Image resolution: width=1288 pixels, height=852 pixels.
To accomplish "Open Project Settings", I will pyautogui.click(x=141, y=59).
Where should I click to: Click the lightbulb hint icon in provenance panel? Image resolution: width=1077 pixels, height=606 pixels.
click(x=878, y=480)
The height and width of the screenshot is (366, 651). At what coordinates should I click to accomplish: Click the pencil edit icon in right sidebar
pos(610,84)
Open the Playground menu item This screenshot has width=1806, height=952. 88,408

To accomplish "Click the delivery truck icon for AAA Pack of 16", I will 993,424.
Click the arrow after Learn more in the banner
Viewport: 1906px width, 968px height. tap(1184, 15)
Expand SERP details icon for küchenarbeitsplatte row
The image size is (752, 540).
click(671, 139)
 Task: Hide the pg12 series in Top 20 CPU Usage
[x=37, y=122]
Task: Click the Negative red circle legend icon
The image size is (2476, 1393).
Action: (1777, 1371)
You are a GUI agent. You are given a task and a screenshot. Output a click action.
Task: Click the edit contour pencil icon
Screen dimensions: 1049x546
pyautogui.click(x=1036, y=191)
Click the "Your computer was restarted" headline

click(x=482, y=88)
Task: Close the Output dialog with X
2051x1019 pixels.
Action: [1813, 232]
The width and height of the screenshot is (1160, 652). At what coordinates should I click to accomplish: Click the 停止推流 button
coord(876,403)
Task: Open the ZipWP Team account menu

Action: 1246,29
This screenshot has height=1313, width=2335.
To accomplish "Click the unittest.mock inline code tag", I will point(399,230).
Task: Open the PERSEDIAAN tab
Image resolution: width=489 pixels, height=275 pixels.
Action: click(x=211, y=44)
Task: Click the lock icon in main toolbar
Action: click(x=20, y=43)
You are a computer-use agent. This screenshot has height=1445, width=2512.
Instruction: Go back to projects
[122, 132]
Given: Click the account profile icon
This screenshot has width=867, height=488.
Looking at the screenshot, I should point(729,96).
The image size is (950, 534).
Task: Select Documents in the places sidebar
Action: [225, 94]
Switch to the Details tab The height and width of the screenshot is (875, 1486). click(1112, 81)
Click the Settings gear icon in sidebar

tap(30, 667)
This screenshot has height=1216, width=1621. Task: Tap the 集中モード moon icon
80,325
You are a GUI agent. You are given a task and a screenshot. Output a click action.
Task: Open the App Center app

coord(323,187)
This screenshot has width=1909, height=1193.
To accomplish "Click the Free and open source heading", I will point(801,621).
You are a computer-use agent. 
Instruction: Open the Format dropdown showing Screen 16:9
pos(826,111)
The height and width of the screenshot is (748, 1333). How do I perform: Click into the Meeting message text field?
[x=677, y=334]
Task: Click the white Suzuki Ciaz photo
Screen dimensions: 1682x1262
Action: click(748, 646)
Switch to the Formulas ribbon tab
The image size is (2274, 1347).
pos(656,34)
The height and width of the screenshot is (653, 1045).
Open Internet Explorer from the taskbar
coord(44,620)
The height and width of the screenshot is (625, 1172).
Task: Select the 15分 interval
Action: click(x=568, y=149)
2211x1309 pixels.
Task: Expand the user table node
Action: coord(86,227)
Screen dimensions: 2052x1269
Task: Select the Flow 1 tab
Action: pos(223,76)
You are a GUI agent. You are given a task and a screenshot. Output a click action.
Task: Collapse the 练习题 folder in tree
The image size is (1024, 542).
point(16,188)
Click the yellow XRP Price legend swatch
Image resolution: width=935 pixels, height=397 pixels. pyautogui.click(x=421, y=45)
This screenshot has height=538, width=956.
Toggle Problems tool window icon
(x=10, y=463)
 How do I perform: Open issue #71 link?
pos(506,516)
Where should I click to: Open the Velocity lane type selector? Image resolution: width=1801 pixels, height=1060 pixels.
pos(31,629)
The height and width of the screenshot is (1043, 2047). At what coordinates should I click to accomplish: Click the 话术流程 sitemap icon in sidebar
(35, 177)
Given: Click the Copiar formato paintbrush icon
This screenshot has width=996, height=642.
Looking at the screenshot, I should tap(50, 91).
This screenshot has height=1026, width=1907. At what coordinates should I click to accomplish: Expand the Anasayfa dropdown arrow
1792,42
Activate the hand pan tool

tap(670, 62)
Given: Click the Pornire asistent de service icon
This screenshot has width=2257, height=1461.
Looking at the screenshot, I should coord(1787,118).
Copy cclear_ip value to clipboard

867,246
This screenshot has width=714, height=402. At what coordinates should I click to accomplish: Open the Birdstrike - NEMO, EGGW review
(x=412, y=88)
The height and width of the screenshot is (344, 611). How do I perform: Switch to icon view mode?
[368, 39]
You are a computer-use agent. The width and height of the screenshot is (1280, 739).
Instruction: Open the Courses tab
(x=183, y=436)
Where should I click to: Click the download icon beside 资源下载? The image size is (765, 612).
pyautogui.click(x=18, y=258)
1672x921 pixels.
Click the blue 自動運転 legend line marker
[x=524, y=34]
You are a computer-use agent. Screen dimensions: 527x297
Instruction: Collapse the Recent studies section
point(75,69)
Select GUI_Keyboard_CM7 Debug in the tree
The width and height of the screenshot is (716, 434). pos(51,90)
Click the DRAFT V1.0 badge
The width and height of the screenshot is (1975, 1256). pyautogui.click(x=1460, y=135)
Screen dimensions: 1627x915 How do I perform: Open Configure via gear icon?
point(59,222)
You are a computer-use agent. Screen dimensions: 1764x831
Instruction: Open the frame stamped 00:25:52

• **WHAT YOU WILL DO**: Retype the records above in full, with no differences.

• **YOUR SOLUTION**:
Image resolution: width=1288 pixels, height=852 pixels.
To accomplish "Open Project Settings", I will pyautogui.click(x=141, y=59).
Where should I click to: Click the lightbulb hint icon in provenance panel? Image resolution: width=1077 pixels, height=606 pixels.
click(x=878, y=480)
The height and width of the screenshot is (366, 651). At what coordinates should I click to accomplish: Click the pencil edit icon in right sidebar
pos(610,84)
Open the Playground menu item This screenshot has width=1806, height=952. 88,408

To accomplish "Click the delivery truck icon for AAA Pack of 16", I will 993,424.
Click the arrow after Learn more in the banner
Viewport: 1906px width, 968px height. tap(1184, 15)
Expand SERP details icon for küchenarbeitsplatte row
The image size is (752, 540).
click(671, 139)
 Task: Hide the pg12 series in Top 20 CPU Usage
[x=37, y=122]
Task: Click the Negative red circle legend icon
The image size is (2476, 1393).
Action: (1777, 1371)
You are a GUI agent. You are given a task and a screenshot. Output a click action.
Task: Click the edit contour pencil icon
Screen dimensions: 1049x546
pyautogui.click(x=1036, y=191)
Click the "Your computer was restarted" headline

click(x=482, y=88)
Task: Close the Output dialog with X
2051x1019 pixels.
Action: [1813, 232]
The width and height of the screenshot is (1160, 652). At what coordinates should I click to accomplish: Click the 停止推流 button
coord(876,403)
Task: Open the ZipWP Team account menu

Action: 1246,29
This screenshot has height=1313, width=2335.
To accomplish "Click the unittest.mock inline code tag", I will point(399,230).
Task: Open the PERSEDIAAN tab
Image resolution: width=489 pixels, height=275 pixels.
Action: click(x=211, y=44)
Task: Click the lock icon in main toolbar
Action: click(x=20, y=43)
You are a computer-use agent. This screenshot has height=1445, width=2512.
Instruction: Go back to projects
[122, 132]
Given: Click the account profile icon
This screenshot has width=867, height=488.
Looking at the screenshot, I should point(729,96).
The image size is (950, 534).
Task: Select Documents in the places sidebar
Action: [225, 94]
Switch to the Details tab The height and width of the screenshot is (875, 1486). click(1112, 81)
Click the Settings gear icon in sidebar

tap(30, 667)
This screenshot has height=1216, width=1621. Task: Tap the 集中モード moon icon
80,325
You are a GUI agent. You are given a task and a screenshot. Output a click action.
Task: Open the App Center app

coord(323,187)
This screenshot has width=1909, height=1193.
To accomplish "Click the Free and open source heading", I will point(801,621).
You are a computer-use agent. 
Instruction: Open the Format dropdown showing Screen 16:9
pos(826,111)
The height and width of the screenshot is (748, 1333). How do I perform: Click into the Meeting message text field?
[x=677, y=334]
Task: Click the white Suzuki Ciaz photo
Screen dimensions: 1682x1262
Action: click(748, 646)
Switch to the Formulas ribbon tab
The image size is (2274, 1347).
pos(656,34)
The height and width of the screenshot is (653, 1045).
Open Internet Explorer from the taskbar
coord(44,620)
The height and width of the screenshot is (625, 1172).
Task: Select the 15分 interval
Action: click(x=568, y=149)
2211x1309 pixels.
Task: Expand the user table node
Action: coord(86,227)
Screen dimensions: 2052x1269
Task: Select the Flow 1 tab
Action: pos(223,76)
You are a GUI agent. You are given a task and a screenshot. Output a click action.
Task: Collapse the 练习题 folder in tree
The image size is (1024, 542).
point(16,188)
Click the yellow XRP Price legend swatch
Image resolution: width=935 pixels, height=397 pixels. pyautogui.click(x=421, y=45)
This screenshot has height=538, width=956.
Toggle Problems tool window icon
(x=10, y=463)
 How do I perform: Open issue #71 link?
pos(506,516)
Where should I click to: Open the Velocity lane type selector? Image resolution: width=1801 pixels, height=1060 pixels.
pos(31,629)
The height and width of the screenshot is (1043, 2047). At what coordinates should I click to accomplish: Click the 话术流程 sitemap icon in sidebar
(35, 177)
Given: Click the Copiar formato paintbrush icon
This screenshot has width=996, height=642.
Looking at the screenshot, I should tap(50, 91).
This screenshot has height=1026, width=1907. At what coordinates should I click to accomplish: Expand the Anasayfa dropdown arrow
1792,42
Activate the hand pan tool

tap(670, 62)
Given: Click the Pornire asistent de service icon
This screenshot has width=2257, height=1461.
Looking at the screenshot, I should coord(1787,118).
Copy cclear_ip value to clipboard

867,246
This screenshot has width=714, height=402. At what coordinates should I click to accomplish: Open the Birdstrike - NEMO, EGGW review
(x=412, y=88)
The height and width of the screenshot is (344, 611). How do I perform: Switch to icon view mode?
[368, 39]
You are a computer-use agent. The width and height of the screenshot is (1280, 739).
Instruction: Open the Courses tab
(x=183, y=436)
Where should I click to: Click the download icon beside 资源下载? The image size is (765, 612).
pyautogui.click(x=18, y=258)
1672x921 pixels.
Click the blue 自動運転 legend line marker
[x=524, y=34]
You are a computer-use agent. Screen dimensions: 527x297
Instruction: Collapse the Recent studies section
point(75,69)
Select GUI_Keyboard_CM7 Debug in the tree
The width and height of the screenshot is (716, 434). pos(51,90)
Click the DRAFT V1.0 badge
The width and height of the screenshot is (1975, 1256). pyautogui.click(x=1460, y=135)
Screen dimensions: 1627x915 How do I perform: Open Configure via gear icon?
point(59,222)
You are a computer-use agent. Screen dimensions: 1764x831
Instruction: Open the frame stamped 00:25:52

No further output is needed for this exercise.